La reciente cumbre entre el presidente chino, Xi Jinping, y su homólogo estadounidense, Donald Trump, celebrada en Pekín el mes pasado, ha dejado un cambio de tono significativo en la relación bilateral. Según analistas chinos, Xi introdujo una nueva fórmula de relación —tífǎ— que refleja una posición más firme y segura de Pekín, menos dispuesta a realizar concesiones frente a Washington.
La nueva «fórmula autoritaria» —como se denomina en el lenguaje diplomático chino este tipo de conceptos— busca transmitir la visión del liderazgo del Partido Comunista de China (PCCh) sobre el vínculo con Estados Unidos. Fuentes cercanas a la cumbre señalan que Xi Jinping aprovechó el encuentro para cerrar la puerta a nuevas exigencias estadounidenses, tras haber prometido previamente a los directivos de las empresas estadounidenses una mayor apertura del mercado chino.
Un giro de autoconfianza
El cambio de postura se produce en un contexto de creciente autoconfianza en Pekín. A diferencia de cumbres anteriores, donde Xi solía mostrar una actitud más conciliadora, en esta ocasión el mandatario chino habría adoptado un tono más seguro, reflejando la percepción de que el modelo de desarrollo chino ha superado las turbulencias económicas y políticas externas. «Xi cierra la puerta después de prometer a los CEO estadounidenses abrirla más», señala el análisis de la prensa china, en referencia a la reunión que mantuvo con los líderes empresariales.

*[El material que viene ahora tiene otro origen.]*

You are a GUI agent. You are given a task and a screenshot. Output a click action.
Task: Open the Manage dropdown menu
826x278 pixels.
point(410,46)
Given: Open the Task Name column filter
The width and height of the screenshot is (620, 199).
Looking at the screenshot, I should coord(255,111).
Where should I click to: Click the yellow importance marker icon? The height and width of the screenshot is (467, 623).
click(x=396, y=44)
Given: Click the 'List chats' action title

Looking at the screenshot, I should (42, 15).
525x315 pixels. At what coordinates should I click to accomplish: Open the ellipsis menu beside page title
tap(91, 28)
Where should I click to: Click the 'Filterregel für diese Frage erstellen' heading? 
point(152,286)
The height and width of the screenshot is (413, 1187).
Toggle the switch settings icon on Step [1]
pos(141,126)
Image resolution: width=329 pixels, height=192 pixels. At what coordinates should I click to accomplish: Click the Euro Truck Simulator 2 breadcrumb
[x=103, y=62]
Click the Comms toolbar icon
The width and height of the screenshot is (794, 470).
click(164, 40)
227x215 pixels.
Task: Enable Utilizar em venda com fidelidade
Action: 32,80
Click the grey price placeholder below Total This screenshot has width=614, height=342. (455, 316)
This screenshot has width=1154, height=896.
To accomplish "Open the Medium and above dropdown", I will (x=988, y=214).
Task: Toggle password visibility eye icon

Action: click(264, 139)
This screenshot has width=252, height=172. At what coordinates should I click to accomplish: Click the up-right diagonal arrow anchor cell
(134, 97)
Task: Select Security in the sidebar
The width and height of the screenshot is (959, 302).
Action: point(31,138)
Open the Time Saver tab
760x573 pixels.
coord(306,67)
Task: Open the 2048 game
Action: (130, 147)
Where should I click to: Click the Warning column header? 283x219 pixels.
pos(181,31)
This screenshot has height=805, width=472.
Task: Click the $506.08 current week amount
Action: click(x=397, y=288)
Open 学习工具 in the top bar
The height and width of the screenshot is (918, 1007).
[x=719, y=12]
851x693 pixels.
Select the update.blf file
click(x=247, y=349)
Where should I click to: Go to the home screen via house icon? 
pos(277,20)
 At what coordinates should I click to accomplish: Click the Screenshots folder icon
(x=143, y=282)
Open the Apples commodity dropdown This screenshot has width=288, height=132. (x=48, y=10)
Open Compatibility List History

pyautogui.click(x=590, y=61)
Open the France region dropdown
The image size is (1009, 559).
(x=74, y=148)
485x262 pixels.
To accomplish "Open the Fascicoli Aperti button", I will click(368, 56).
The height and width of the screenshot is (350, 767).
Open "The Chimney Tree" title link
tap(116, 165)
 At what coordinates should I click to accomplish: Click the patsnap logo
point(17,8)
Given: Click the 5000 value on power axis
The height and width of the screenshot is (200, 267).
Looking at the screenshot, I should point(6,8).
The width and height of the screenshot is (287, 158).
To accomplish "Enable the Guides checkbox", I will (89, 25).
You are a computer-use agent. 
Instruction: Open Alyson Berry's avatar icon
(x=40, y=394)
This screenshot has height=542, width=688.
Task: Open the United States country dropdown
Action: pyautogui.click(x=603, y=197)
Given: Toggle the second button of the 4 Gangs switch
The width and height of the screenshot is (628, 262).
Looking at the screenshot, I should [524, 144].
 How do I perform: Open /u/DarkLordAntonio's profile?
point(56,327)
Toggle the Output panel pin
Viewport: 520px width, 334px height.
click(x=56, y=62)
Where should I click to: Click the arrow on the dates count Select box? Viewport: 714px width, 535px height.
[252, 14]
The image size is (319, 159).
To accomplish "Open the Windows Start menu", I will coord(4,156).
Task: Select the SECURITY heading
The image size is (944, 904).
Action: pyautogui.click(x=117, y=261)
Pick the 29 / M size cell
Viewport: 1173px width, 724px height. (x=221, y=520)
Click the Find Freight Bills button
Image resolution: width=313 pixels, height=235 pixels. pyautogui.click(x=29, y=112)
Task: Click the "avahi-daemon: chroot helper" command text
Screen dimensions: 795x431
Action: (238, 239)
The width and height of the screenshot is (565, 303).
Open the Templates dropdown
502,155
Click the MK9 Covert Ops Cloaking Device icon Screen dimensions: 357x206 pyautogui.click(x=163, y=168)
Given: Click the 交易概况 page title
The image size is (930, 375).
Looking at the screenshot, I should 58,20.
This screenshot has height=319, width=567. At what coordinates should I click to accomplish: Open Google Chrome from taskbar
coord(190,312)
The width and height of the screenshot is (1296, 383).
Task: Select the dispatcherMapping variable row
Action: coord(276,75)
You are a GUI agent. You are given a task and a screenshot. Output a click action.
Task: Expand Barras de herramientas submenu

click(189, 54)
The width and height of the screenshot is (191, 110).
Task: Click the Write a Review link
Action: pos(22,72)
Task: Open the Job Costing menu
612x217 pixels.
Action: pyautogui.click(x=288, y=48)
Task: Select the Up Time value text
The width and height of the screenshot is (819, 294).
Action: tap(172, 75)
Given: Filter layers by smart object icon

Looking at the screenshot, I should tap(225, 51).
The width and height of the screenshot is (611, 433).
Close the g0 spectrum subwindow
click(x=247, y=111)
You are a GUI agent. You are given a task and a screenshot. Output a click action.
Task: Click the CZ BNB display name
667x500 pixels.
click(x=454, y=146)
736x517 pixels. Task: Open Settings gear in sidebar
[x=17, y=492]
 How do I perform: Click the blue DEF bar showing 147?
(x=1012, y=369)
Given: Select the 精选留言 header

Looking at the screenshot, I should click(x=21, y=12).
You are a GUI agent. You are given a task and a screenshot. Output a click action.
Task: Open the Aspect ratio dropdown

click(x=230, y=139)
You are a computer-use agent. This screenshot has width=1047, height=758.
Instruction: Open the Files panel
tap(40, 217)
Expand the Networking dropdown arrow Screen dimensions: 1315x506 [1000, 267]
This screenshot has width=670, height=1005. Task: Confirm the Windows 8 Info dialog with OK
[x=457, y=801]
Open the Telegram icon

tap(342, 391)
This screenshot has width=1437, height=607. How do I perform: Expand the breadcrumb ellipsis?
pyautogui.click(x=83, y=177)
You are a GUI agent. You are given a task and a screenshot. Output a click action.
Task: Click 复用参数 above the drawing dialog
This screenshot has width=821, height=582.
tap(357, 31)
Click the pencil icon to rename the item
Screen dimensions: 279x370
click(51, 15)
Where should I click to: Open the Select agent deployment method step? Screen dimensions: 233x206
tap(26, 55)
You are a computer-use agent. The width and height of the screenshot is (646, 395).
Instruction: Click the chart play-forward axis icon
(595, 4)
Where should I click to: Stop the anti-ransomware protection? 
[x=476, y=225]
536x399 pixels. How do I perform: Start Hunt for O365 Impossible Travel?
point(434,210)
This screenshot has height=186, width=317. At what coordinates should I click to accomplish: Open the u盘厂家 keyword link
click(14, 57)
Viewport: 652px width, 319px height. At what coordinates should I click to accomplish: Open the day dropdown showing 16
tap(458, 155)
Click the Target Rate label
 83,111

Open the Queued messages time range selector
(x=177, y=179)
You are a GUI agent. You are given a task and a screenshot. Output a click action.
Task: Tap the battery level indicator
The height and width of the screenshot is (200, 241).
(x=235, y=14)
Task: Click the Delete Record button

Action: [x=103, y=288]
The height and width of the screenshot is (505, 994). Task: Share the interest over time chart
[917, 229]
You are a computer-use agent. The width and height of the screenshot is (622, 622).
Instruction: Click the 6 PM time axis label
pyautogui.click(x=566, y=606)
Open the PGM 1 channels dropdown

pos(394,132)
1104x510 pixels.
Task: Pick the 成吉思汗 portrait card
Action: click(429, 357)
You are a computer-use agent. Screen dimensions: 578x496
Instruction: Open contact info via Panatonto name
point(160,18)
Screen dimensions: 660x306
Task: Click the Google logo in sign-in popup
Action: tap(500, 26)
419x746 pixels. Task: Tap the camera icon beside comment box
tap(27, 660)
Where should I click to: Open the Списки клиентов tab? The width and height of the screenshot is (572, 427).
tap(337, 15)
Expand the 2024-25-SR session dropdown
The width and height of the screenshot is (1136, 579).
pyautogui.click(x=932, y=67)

Este giro tiene implicaciones directas en la dinámica geopolítica entre las dos mayores economías del mundo. Trump, que ha oscilado entre una retórica dura contra China y una admiración personal hacia Xi, se enfrenta ahora a un interlocutor que exige relaciones en términos más igualitarios. «La cumbre no dejó acuerdos concretos, pero sí una señal clara: China ya no está dispuesta a ceder terreno», concluyen los analistas citados.
El cierre de la puerta a concesiones marca un punto de inflexión en las relaciones bilaterales, que podrían encaminarse hacia una etapa de mayor competencia estratégica, según la lectura predominante en los círculos diplomáticos asiáticos.